One number is the whole answer: the tally of lines in the records that include the word "photo".

▶

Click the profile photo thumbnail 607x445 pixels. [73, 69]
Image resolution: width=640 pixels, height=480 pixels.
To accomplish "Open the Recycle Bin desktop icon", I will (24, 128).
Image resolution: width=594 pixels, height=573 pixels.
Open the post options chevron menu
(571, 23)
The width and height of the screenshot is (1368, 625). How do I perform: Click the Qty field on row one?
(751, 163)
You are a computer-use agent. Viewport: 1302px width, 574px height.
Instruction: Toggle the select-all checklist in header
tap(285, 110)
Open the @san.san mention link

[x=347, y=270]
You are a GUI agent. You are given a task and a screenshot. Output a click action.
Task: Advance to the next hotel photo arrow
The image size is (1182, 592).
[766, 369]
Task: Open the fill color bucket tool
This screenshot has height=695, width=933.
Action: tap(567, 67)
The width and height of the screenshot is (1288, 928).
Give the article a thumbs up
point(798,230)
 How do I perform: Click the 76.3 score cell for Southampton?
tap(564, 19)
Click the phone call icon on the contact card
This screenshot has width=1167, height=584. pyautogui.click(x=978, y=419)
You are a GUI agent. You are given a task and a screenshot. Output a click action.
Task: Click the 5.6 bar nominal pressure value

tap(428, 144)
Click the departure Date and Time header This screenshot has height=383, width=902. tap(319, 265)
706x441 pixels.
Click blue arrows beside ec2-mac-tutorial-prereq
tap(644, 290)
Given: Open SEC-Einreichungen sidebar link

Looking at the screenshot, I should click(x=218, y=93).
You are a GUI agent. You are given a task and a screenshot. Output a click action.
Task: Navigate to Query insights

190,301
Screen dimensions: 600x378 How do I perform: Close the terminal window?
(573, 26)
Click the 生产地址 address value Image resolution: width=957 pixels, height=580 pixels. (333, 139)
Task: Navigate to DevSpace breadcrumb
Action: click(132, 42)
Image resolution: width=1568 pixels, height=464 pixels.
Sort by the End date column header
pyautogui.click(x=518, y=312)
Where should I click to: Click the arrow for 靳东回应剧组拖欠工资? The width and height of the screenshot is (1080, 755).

◀

Written answer ▸
2